[Dataset entries]
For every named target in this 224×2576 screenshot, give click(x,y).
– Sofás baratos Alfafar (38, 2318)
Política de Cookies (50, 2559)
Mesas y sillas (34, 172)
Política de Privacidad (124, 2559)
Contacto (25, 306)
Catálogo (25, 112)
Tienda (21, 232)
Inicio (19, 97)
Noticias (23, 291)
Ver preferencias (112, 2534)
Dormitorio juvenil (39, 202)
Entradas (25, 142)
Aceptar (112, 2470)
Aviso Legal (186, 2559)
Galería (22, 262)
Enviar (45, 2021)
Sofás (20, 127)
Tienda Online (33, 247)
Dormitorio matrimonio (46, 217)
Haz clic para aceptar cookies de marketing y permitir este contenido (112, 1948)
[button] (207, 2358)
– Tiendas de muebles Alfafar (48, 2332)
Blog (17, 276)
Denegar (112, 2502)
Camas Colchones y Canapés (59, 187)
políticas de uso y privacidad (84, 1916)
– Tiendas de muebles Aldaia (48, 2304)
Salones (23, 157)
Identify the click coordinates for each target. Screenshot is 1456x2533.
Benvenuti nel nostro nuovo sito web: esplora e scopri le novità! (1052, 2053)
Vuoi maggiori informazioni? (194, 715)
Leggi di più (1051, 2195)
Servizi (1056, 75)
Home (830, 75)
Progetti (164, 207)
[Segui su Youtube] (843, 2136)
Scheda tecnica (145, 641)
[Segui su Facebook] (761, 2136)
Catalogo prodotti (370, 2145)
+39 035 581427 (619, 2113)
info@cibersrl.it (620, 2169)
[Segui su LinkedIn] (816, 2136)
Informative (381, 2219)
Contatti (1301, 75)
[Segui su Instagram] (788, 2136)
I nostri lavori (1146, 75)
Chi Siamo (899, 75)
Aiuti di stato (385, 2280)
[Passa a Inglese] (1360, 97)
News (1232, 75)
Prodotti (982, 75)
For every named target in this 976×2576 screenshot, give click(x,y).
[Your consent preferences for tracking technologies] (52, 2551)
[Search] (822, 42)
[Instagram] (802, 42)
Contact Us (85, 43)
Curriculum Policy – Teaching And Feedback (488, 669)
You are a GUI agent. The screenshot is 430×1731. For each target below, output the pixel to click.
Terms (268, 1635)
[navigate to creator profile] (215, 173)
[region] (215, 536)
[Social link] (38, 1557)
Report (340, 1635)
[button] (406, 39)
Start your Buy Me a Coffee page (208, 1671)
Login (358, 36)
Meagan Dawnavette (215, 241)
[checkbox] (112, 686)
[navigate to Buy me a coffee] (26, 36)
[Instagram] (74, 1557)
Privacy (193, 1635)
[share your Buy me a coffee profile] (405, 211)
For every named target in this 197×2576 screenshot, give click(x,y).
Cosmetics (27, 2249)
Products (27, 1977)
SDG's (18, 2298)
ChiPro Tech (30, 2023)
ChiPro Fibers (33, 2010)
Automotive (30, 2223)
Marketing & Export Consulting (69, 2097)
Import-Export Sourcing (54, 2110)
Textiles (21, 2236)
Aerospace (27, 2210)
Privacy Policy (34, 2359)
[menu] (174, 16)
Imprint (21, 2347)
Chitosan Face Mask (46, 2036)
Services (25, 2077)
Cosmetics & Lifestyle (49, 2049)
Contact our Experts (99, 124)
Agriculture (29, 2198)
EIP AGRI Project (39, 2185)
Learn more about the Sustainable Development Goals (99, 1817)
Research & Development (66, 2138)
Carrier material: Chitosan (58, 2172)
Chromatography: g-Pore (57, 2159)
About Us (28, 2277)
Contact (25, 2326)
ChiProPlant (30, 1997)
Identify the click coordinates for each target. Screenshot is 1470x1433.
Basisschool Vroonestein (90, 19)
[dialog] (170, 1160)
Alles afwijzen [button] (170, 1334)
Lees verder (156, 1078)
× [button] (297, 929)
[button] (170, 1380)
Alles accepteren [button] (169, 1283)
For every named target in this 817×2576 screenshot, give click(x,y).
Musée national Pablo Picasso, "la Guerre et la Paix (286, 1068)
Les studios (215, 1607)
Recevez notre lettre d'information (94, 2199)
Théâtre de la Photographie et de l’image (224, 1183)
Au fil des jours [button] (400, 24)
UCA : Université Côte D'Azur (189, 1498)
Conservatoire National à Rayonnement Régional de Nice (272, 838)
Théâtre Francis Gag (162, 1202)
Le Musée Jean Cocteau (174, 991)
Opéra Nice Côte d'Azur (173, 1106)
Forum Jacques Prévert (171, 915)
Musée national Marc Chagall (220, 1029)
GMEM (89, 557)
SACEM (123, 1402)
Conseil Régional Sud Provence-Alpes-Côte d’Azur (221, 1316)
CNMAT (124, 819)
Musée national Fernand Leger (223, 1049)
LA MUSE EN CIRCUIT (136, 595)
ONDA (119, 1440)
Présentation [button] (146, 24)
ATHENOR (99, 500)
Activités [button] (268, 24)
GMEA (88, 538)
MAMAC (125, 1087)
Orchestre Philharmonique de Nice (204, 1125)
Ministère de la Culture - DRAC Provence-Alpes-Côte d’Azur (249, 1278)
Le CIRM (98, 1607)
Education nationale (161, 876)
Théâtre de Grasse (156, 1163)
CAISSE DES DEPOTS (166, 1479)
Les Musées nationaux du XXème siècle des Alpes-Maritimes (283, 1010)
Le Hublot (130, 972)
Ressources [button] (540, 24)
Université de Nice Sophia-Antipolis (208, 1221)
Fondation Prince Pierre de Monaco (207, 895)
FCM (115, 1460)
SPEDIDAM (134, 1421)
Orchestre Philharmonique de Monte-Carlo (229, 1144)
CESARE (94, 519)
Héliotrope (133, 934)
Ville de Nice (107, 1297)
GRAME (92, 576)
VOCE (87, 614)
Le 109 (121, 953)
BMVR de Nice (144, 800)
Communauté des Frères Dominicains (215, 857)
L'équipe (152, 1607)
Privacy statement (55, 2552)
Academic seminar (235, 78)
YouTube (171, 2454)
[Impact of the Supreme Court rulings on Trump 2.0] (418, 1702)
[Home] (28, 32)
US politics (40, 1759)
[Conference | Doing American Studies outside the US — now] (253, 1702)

◆ Brief: Starting from the line containing "Ministère de la", repeat each line through the end of the entries, exactly.

◆ Output of the task:
Ministère de la Culture - DRAC Provence-Alpes-Côte d’Azur (249, 1278)
Le CIRM (98, 1607)
Education nationale (161, 876)
Théâtre de Grasse (156, 1163)
CAISSE DES DEPOTS (166, 1479)
Les Musées nationaux du XXème siècle des Alpes-Maritimes (283, 1010)
Le Hublot (130, 972)
Ressources [button] (540, 24)
Université de Nice Sophia-Antipolis (208, 1221)
Fondation Prince Pierre de Monaco (207, 895)
FCM (115, 1460)
SPEDIDAM (134, 1421)
Orchestre Philharmonique de Monte-Carlo (229, 1144)
CESARE (94, 519)
Héliotrope (133, 934)
Ville de Nice (107, 1297)
GRAME (92, 576)
VOCE (87, 614)
Le 109 (121, 953)
BMVR de Nice (144, 800)
Communauté des Frères Dominicains (215, 857)
L'équipe (152, 1607)
Privacy statement (55, 2552)
Academic seminar (235, 78)
YouTube (171, 2454)
[Impact of the Supreme Court rulings on Trump 2.0] (418, 1702)
[Home] (28, 32)
US politics (40, 1759)
[Conference | Doing American Studies outside the US — now] (253, 1702)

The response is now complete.